İnişli çıkışlı, Gecikmeli Uçuşlardan bıktınız mı? Yeni Hava Durumu Teknolojisi Yardımcı Olabilir.

by ahshaber
0 comment

Uçmak için zor bir yaz olabilir. Ulaştırma Güvenliği İdaresi’ne göre her zamankinden daha fazla yolcu gökyüzüne çıkacak. Ve bu yıl şu ana kadar hava durumu pek de uyumlu değil.

San Diego’da kar fırtınası uyarısı, Honolulu’ya giden Hawaiian Airlines uçağında 36 kişinin yaralanmasına yol açan ani türbülans, Fort Lauderdale, Florida’daki bir havaalanını sular altında bırakan 25 inçlik yağmur: Gökyüzü tahmincileri şaşırtıyor ve gezginleri sinirlendiriyor.

Ve iklim değişmeye devam ettikçe durum daha da kötüleşebilir. Hava tahmini teknolojisi üreten IBM’in bir parçası olan Weather Company’nin CEO’su Sheri Bachstein, “Yoğun olaylar daha sık ve mevsimsel normların dışında gerçekleşiyor” dedi.

Peki uçuşlar daha da inişli çıkışlı hale gelecek ve gecikmeler daha da yaygınlaşacak mı? Şart değil. Yapay zekayla desteklenen yeni sensörler, uydular ve veri modelleme, gezginlere daha değişken hava koşullarına karşı savaşma şansı veriyor.

Daha iyi veri, daha akıllı yazılım

Ulusal Bilim Vakfı’nın Oklahoma Üniversitesi Hava Durumu, İklim ve Kıyı Oşinografisinde Güvenilir Yapay Zeka Araştırması Yapay Zeka Enstitüsü müdürü Amy McGovern, seyahat endüstrisinin “hava durumu tahminlerini doğru yapmayı önemsiyor çünkü hava durumu her şeyi etkiler” dedi.

Bu daha iyi hava durumu tahminleri, makine öğrenimi adı verilen bir tür yapay zekaya dayanıyor; burada aslında bir bilgisayar programı, kendisini geliştirmek için verileri kullanabiliyor. Bu durumda şirketler, tahminlerde bulunmak için geçmiş ve güncel hava durumu verilerini kullanan yazılımlar oluşturur. Algoritma daha sonra tahminlerini sonuçlarla karşılaştırır ve hesaplamalarını buradan ayarlar. Yazılım bunu tekrar tekrar yaparak giderek daha doğru tahminler yapar.

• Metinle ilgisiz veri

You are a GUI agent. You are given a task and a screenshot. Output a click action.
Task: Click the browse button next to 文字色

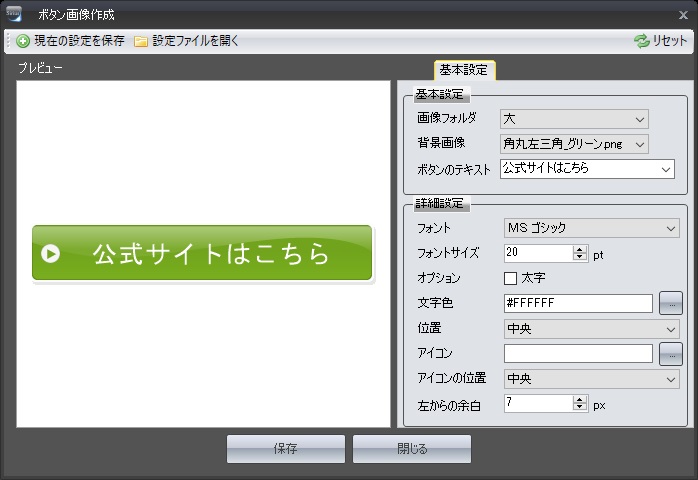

Bu tür yazılımlara beslenen veri miktarı çok büyüktür. Örneğin IBM’in modelleme sistemi diğer 100 modelden gelen bilgileri birleştiriyor. Buna, dünya genelindeki ticari binalar, cep telefonu baz istasyonları ve özel evlerdeki 250.000’den fazla hava durumu istasyonundan alınan rüzgar, sıcaklık ve nem verilerini de ekliyor. Ayrıca Ulusal Hava Durumu Servisi, Ulusal Okyanus ve Atmosfer İdaresi ve Federal Havacılık İdaresi gibi kaynaklardan gelen uydu ve radar raporlarını da içermektedir. Dünyanın en güçlü bilgisayarlarından bazıları daha sonra tüm bu bilgileri işler.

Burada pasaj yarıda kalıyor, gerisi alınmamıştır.